Saturday, May 18, 2013

A SPEECH AT WEST POINT (from Cafe Magazine 2009)

Reactions to President Obama’s speech at West Point have been mixed to say the least. In some cases surprising—coming from some camps—in many other cases predictable. Reactions have run the gamut from predictions of failure on one side to depressing disappointment on the other, to the coming together of strange bed fellows

Our reaction is one of critical caution.

As we have covered in our radio program (“Foreign Policy and You”), American involvement in Afghanistan is a complex situation, made complicated by the nature of our domestic politics. The president—any president—is caught in the middle.

In a previous posting (WIN OR GET OUT! THAT’S THE STRATEGY!) we discussed how domestic partisan politics impact and sometimes overruns our best interest in foreign affairs.

On the nature and style of the speech it can be said that it was at times too political, and although the topic was by nature somber the tone was unnecessarily too dour also. Unfortunately, the president who promised to do away with old style politics could not help himself to try to appease the vocal base. For that purpose, the jabs at his predecessor were not missing. That was disappointing for the kind of statesmanship which was required for the occasion.

But why did it take 100 days to say the same things he said in March? To many observers, the president was simply just trying to appear deliberative, thoughtful and playing to his campaign image and promises that he would take his time, in consultation with others, before sending Americans to war.

But the inevitable decision had already been made apparently even before he came to the White House, at least in March. The president ran on a campaign that he had a better plan than Bush, and a better plan than McCain. He gave us the impression that he would hit the ground running on Afghanistan.

Now it appears that to put some distance between him and anything that would give the impression of recognition of President Bush’s correctness, or of continuity and agreement with his policies, President Obama simply stretched taking a decision that needed to be implemented immediately upon assuming his role as Commander-in-Chief. More than 100 Americans have been killed in Afghanistan under his command waiting for his decision.

And we still do not have a comprehensive strategy for Afghanistan and the region, at least not publicly. Nor do we have, nor should we expect a public admission from the president that “the surge” in Iraq, which he was against during the campaign, was a success. Such is the case that he has decided to try it in Afghanistan.

But as we have said before, the president appears as not having a clear grasp of the concept of "strategy"; nor of the difference between “tactical” and “strategic”.  While he calls his plan “strategy” it is in fact a political device to please to crowds in his domestic audience. The plan is in fact half escalation, half continuity, half muddling of notions to give the impression of a thoughtful plan for withdrawal.

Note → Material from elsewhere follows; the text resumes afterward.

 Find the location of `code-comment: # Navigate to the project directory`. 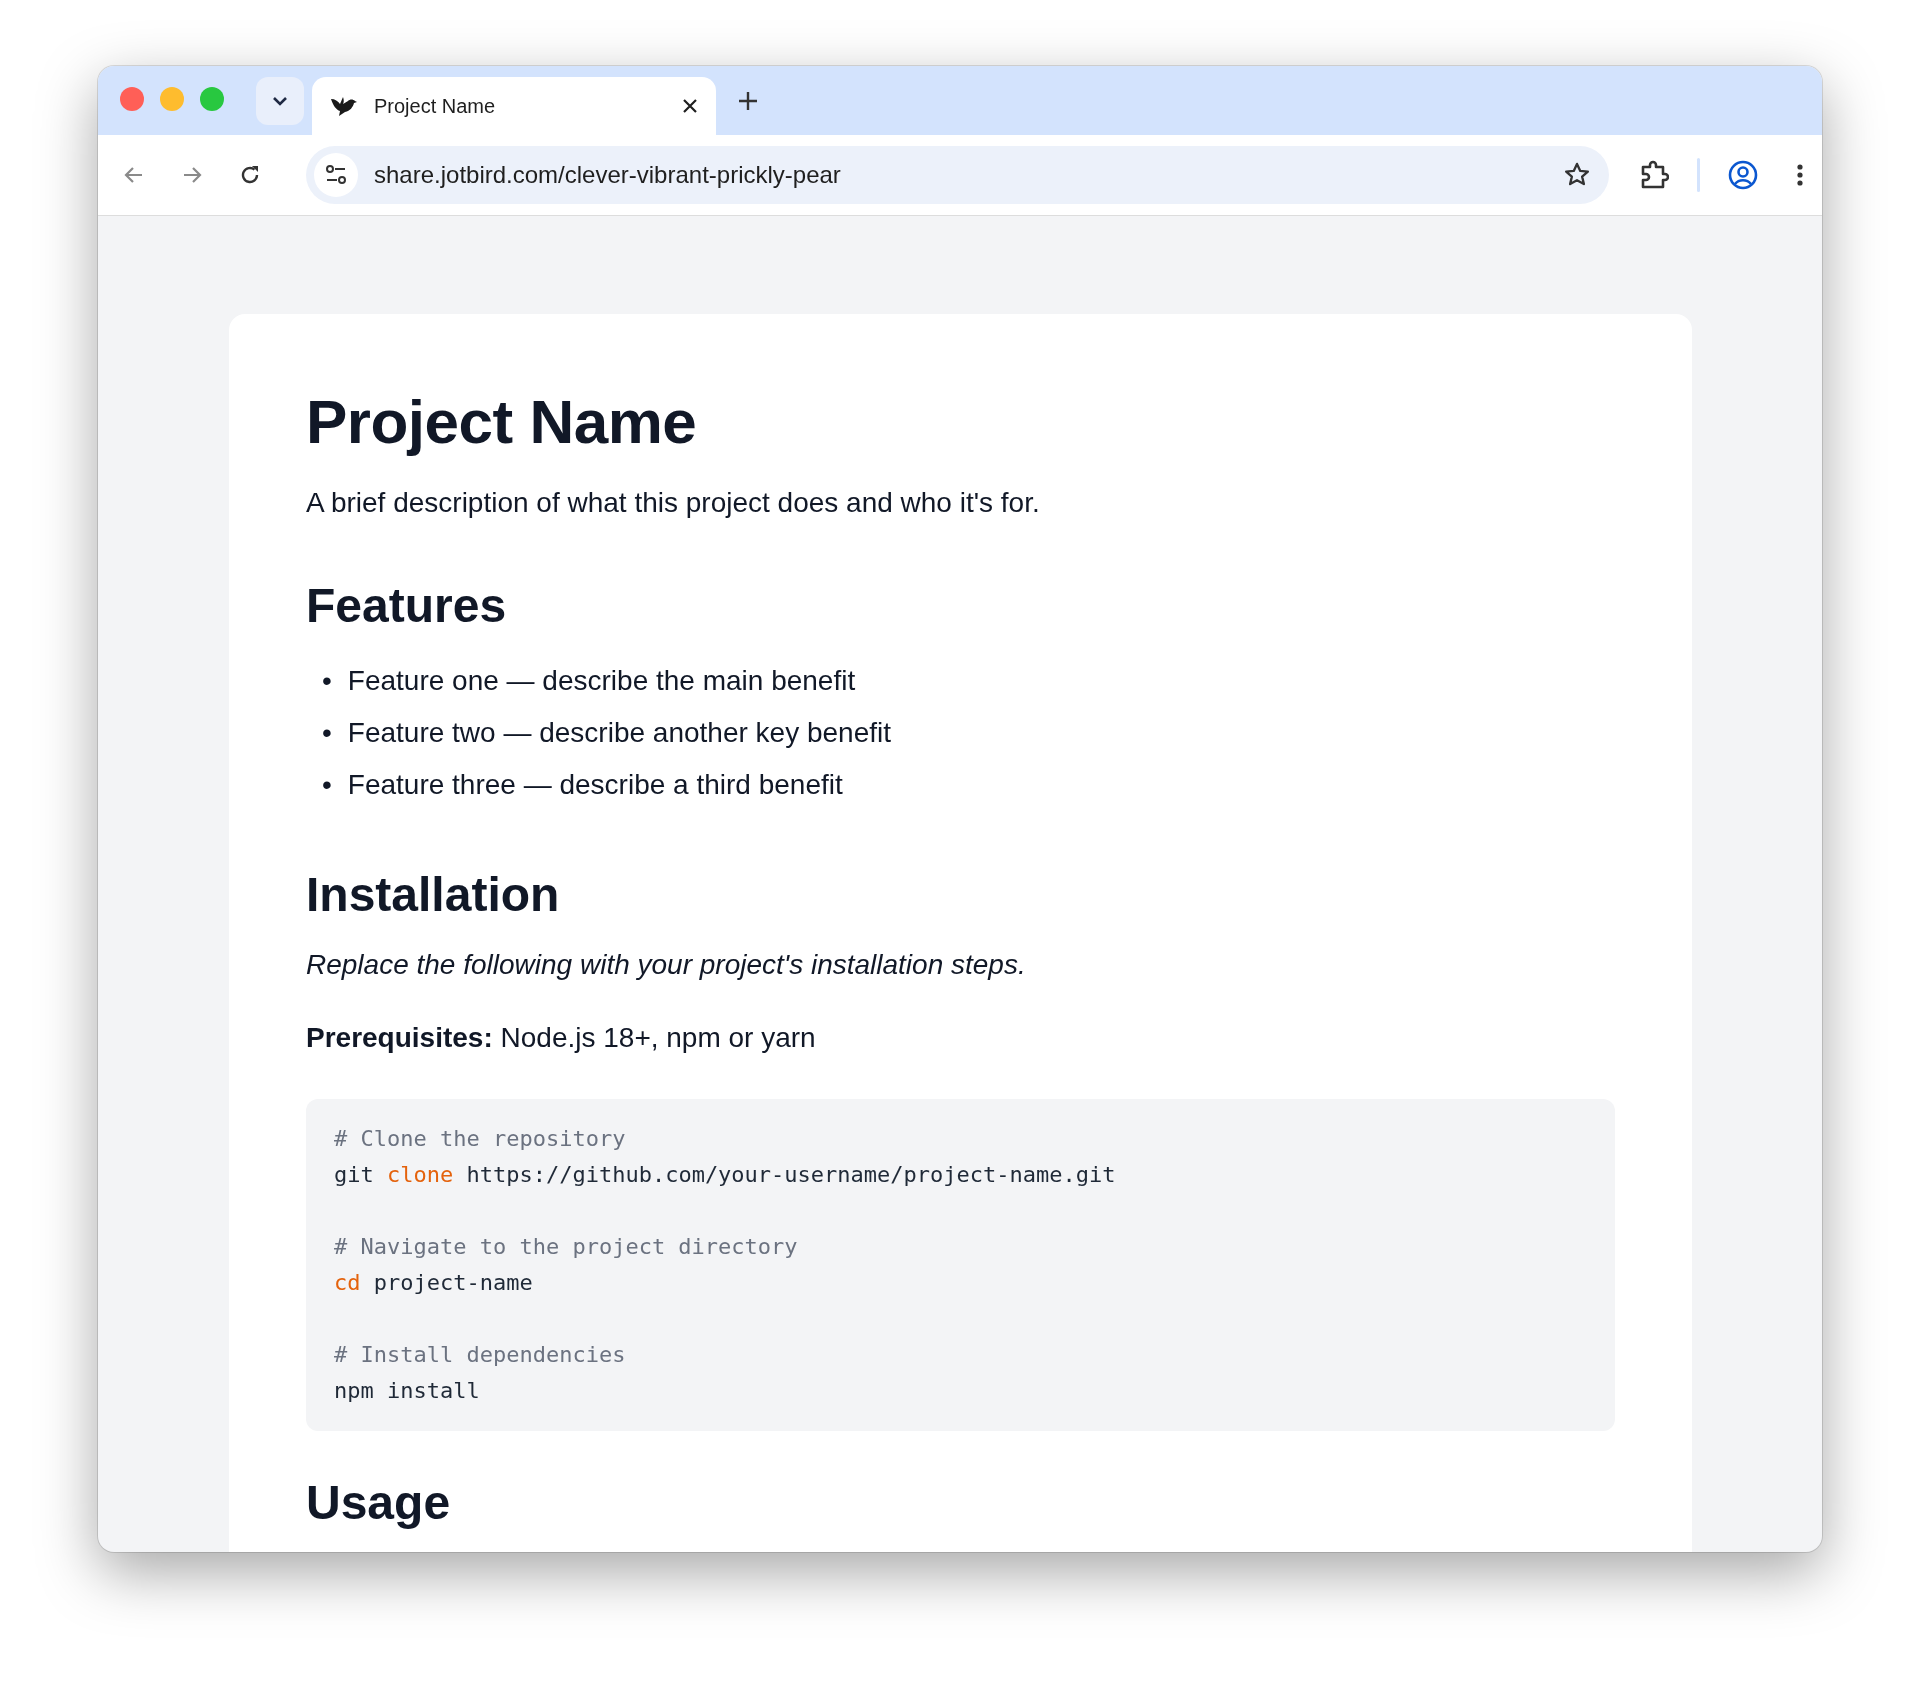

But two major contradictions are still puzzling. If Afghanistan is so crucial to American security, a “war of necessity” why a deadline based not on victory but based mainly on a chronological time-line?  How are we going to motivate people in Afghanistan to come over to the good side if we are also telling them that after a certain time they risk to be left on their own? 

The same astounding ignorance on military matters and geopolitics we saw during the Bush administration coming from the so-called "anti-war" movement is manifest again, this time in full ridicule. The selective pacifists, who at the drop of a hat would demand an invasion of Darfur or Haiti, are the same ones who kept quiet all through the presidential campaign when their candidate stated very clearly that Afghanistan was "a war of necessity". They are also the same ones who have been in monastic silence while civilians in Afghanistan have been killed by U.S. attacks, and in fact think that the use of drones alone is the way to go.

President Obama seemed to be in pain, timidly trying to explain to the American people especially to an infantile left, the reasons for his “strategy”. Calls for “an exit strategy”—an irrational code phrase for irresponsible quitting, disguised in military garb—continues from the same camp. His speech has pleased nobody in his base, while receiving some cautious accolades from unexpected and strange bedfellows.

As David Sanger, of The Washington Post, reminds us President Obama “strongly opposed President Bush’s surge in Iraq during his presidential campaign” and even now “has never publicly acknowledged that it was largely successful.”  But in a meeting with his aides more than a month ago he told them “It turned out to be a good thing.” 

Regardless of the political motivations of the president at least he has honored the requests from his commanders on the field and, although perhaps too little too late, it is a campaign promised fulfilled. Let’s hope that between the speech and the time the counteroffensive begins the situation in Afghanistan doesn’t deteriorate to the point that more troops would be required in the end.

As we have said before President Obama started his campaign with a wrong premise of dividing a larger war declared against us into two wars, the bad one "of choice" in Iraq, and the good one "of necessity" in Afghanistan. That went well during the campaign but now reality hits the road.

Cautious hope is requested. President Obama made a choice by distancing himself from Bush, by failing to acknowledge his success. By failing to educate the American people on the real geopolitical and comprehensive strategy needed for American security he also missed an opportunity to become a statesman, a national leader. He chose to split the domestic political differences down the middle. Now Afghanistan it’s all his own.